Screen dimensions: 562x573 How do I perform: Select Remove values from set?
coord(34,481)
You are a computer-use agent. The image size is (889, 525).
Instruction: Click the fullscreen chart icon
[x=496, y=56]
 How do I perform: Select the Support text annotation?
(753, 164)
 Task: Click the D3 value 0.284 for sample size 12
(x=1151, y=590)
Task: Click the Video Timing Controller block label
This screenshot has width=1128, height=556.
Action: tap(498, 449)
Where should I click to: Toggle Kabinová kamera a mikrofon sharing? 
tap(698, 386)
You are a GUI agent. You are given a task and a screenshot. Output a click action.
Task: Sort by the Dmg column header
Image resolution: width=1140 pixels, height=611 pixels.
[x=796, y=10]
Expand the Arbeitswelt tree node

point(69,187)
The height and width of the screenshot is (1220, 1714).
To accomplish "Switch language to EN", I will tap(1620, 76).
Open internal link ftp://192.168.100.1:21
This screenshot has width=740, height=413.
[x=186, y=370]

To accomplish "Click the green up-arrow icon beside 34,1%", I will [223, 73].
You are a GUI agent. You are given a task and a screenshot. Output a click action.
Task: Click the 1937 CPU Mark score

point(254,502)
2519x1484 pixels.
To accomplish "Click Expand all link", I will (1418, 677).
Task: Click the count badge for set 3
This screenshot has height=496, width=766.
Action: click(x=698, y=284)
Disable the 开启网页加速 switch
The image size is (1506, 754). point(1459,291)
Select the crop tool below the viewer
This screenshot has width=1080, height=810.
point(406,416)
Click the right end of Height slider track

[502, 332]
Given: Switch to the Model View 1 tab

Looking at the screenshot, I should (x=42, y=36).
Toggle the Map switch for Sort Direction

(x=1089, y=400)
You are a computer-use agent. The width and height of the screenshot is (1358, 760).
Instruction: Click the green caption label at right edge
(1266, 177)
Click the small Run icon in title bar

-=-=-=-=-

* [DIRECTION]:
Copy the lines of the listing verbatim, from the line containing "Click the right end of Height slider track" down to the line containing "(x=1089, y=400)", both included.

* [REPLY TO THE EXERCISE]:
Click the right end of Height slider track

[502, 332]
Given: Switch to the Model View 1 tab

Looking at the screenshot, I should (x=42, y=36).
Toggle the Map switch for Sort Direction

(x=1089, y=400)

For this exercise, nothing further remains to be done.